Philipp Lenssen complains
:

What happens as a consequence, in my opinion, is that Wikipedia gets valuable backlinks from all over the web, in huge quantity, and of huge importance – normal links, not “nofollow” links; this is what makes Wikipedia rank so well – but as of now, they’re not giving any of this back. The problem of Wikipedia link spam is real, but the solution to this spam problem may introduce an even bigger problem: Wikipedia has become a website that takes from the communities but doesn’t give back, skewing web etiquette as well as tools that work on this etiquette (like search engines, which analyze the web’s link structure). That’s why I find Wikipedia’s move very disappointing.


Matt Cutts weighs in
:

But for the present, I think it’s the right call: the incentive to create spammy links on Wikipedia has been massively reduced. As one SEO person commented on a forum, “Yeah, that sucks. All those hours spent spamming wikipedia, gone to waste…” 🙂 Over time, I believe Wikipedia will probably find ways to remove nofollow from links that are more trusted.

I don’t have an opinion either way (though I’ve contributed a bit to wikipedia, including links of my own). Wikipedia has enough prominence that I think it still brings traffic to me, so I don’t worry about it. One pet peeve I do have however is bloggers who fail to mention the name of the blogger or journalist who wrote the article being linked to. Hey, those things matter! URL’s change (and go behind paid firewalls sometimes). And yes, it’s true that the wayback machine can retrieve a lot of pages (using the wayback machine to unearth gems from old myspace pages for presidential candidates will become a spectator sport starting in about 2020).

But the world should follow this rule: cite people, not commercial entities. To illustrate:

Wrong Way: A NYT book review on organ transplants states that:

But there is still no such thing as a truly new organ. Unlike insulin or artificial hips, organs so far cannot be successfully manufactured. They come only pre-owned, usually from young, healthy people who have died suddenly in traumatic accidents that destroyed their brains. Rainy weekends increase the organ supply. Helmet laws reduce it. The more than 94,000 Americans on the waiting list for organs are, in effect, waiting for someone else to die so that they can live.

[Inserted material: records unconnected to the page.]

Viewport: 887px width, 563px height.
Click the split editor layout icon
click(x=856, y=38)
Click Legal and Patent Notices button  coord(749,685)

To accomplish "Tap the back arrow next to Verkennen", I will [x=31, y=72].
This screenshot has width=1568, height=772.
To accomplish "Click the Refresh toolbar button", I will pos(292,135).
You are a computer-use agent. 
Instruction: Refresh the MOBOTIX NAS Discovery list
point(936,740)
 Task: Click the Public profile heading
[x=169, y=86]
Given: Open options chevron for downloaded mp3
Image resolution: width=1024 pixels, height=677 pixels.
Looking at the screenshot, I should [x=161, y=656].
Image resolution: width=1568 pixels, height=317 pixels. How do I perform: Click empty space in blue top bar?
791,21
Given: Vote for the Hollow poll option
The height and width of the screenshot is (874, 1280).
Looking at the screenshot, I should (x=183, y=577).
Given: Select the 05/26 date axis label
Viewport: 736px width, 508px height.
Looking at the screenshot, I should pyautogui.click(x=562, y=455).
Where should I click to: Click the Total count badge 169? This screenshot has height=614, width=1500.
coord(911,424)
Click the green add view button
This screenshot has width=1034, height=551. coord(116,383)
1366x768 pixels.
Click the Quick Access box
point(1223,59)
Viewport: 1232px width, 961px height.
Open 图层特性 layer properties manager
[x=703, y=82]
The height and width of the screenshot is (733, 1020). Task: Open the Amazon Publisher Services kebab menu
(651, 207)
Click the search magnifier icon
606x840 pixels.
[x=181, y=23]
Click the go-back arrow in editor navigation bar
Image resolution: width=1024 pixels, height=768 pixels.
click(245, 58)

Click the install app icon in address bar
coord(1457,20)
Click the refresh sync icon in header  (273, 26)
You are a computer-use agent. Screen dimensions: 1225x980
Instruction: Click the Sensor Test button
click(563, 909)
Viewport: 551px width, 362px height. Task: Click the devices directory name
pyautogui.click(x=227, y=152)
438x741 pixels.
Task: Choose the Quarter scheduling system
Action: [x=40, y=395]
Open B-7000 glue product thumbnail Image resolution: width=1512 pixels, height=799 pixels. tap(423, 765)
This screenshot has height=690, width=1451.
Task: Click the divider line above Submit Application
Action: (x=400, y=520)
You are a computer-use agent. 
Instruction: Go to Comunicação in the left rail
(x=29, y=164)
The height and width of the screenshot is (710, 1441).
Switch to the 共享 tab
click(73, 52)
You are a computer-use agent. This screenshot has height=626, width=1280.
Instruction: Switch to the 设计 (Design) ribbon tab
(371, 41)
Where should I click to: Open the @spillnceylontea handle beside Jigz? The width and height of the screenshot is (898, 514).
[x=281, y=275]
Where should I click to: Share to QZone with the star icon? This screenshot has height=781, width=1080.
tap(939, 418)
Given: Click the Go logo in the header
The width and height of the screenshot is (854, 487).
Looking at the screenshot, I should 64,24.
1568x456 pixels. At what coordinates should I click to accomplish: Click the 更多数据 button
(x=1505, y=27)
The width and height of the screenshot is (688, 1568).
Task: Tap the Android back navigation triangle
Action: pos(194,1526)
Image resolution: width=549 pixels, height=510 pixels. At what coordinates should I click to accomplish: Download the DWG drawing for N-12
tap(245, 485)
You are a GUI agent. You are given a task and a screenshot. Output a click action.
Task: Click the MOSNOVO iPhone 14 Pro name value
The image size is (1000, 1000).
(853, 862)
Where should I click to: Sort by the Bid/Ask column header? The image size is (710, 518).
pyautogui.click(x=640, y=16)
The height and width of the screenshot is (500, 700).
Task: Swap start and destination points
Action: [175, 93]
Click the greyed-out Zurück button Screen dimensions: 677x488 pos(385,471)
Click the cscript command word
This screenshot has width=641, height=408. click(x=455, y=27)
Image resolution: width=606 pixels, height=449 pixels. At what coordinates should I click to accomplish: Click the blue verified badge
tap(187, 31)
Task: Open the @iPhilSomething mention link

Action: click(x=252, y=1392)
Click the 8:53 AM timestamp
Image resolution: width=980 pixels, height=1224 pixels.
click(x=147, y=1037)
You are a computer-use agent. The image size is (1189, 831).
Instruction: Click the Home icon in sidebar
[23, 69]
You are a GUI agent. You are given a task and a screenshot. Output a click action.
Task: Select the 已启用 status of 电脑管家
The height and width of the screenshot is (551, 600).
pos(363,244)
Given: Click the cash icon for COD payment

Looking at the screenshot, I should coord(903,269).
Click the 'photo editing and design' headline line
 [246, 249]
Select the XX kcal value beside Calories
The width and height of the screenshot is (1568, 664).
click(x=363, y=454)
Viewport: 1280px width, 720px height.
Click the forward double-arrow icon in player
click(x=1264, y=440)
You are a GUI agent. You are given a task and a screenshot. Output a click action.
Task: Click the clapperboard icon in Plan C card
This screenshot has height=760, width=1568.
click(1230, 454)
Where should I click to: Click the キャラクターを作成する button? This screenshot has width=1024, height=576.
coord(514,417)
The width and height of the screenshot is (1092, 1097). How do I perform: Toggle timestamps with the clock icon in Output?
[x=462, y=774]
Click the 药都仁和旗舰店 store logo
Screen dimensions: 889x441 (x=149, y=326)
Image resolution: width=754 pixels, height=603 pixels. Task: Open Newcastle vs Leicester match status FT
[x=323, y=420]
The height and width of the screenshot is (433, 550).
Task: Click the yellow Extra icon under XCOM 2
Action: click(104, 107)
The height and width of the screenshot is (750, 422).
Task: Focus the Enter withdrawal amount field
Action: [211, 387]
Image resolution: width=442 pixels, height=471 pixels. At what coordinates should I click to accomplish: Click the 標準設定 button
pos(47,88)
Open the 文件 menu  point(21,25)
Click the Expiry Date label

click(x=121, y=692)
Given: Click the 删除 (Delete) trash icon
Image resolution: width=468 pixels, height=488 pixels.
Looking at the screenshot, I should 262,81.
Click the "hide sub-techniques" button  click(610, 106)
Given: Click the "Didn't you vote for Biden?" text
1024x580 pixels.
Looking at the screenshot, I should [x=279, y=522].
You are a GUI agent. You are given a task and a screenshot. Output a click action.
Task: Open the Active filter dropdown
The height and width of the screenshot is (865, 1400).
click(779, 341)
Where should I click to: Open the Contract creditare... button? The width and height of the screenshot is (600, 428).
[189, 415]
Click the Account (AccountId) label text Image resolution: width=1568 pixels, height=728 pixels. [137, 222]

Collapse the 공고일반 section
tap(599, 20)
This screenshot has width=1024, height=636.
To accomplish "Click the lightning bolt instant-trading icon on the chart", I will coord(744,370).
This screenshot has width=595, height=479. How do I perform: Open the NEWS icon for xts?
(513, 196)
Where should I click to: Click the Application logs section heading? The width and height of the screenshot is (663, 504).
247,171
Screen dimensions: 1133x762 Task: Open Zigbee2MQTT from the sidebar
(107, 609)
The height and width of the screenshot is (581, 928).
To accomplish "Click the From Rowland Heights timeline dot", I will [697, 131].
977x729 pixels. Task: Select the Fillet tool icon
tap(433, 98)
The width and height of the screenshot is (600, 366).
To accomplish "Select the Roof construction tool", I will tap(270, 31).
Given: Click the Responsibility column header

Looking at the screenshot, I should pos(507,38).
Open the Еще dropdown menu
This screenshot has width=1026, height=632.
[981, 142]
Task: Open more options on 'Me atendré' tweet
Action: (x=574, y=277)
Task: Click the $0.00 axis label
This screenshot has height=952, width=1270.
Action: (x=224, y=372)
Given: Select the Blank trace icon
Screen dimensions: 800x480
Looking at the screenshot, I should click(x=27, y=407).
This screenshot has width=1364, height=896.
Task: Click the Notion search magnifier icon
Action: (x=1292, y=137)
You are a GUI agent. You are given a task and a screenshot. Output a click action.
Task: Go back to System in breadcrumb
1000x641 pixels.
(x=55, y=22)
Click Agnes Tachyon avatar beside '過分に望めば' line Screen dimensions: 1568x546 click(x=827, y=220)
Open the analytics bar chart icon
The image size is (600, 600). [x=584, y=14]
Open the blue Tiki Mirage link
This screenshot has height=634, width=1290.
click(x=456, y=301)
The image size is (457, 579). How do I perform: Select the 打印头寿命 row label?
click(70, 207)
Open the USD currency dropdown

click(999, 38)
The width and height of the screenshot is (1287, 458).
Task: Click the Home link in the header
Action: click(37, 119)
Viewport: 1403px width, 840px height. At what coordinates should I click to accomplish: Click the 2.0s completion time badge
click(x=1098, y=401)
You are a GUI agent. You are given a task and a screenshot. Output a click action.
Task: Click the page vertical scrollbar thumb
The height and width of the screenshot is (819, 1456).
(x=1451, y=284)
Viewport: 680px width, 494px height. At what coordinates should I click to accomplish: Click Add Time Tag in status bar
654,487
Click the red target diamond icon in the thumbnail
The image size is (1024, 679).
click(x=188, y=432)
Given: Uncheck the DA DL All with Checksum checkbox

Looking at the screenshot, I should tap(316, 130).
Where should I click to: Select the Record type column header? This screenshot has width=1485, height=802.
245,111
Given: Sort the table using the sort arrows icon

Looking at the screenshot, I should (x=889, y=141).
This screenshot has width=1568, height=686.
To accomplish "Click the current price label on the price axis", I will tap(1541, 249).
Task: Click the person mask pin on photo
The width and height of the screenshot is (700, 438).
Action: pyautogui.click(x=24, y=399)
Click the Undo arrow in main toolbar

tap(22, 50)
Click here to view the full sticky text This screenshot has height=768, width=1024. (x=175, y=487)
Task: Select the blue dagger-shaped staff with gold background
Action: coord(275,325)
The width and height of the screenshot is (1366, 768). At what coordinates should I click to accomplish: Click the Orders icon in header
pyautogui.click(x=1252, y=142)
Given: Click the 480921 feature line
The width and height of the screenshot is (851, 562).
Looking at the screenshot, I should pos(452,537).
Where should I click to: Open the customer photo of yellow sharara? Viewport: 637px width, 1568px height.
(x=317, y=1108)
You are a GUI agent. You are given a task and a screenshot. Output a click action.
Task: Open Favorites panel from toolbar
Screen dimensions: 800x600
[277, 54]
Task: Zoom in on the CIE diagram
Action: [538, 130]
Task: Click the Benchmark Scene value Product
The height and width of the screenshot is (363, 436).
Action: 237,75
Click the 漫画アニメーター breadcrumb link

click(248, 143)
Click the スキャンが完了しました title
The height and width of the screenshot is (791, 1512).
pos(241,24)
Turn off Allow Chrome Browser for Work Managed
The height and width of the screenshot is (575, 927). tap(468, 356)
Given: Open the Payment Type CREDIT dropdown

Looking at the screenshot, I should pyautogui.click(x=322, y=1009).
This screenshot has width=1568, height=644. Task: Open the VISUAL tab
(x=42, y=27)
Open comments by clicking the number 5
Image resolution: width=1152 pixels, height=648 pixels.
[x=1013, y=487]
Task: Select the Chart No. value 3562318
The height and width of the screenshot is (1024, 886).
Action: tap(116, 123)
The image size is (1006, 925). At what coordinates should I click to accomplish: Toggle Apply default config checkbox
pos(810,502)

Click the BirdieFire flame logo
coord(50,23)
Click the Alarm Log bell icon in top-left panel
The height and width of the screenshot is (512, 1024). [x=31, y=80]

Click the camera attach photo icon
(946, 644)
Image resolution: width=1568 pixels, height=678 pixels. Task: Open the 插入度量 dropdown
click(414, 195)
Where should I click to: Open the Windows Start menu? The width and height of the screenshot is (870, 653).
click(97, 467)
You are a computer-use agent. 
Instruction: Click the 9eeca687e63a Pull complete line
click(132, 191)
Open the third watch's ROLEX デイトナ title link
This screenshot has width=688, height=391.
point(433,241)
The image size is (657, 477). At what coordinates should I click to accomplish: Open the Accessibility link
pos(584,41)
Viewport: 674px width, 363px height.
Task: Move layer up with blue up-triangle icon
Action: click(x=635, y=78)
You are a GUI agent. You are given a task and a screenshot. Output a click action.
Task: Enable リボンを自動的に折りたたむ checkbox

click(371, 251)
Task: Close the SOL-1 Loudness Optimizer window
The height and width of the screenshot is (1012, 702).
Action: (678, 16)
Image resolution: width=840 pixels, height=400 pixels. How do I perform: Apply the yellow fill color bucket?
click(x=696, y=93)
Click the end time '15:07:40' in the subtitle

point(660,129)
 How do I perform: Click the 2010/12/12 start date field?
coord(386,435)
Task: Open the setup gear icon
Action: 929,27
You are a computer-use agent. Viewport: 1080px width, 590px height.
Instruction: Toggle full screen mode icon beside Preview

Better Way: “Virginia Postrel, in a NYT book review, states that…”

Still better Way: Virginia Postrel, in a NYT book review, states that…

From a programmer’s standpoint, pingbacks and pagerank technorati matter for Search Rank. But for writers (who often are underpaid or even unpaid), attribution is really the only way to get known on the web. It is also a “tag” for people to search for later on after a site is moved or goes down. Even if a post I write is never cited or linked to anywhere (and let’s be frank, 99% of my writings are NEVER cited anywhere), searching for “Robert Nagle” or “By Robert Nagle” is a surefire way to retrieve these same articles.

Postscript: I just realized that I never configured my template to show By Robert Nagle (Yes, it’s on the top). Save that for the 2.1 migration coming in a few days.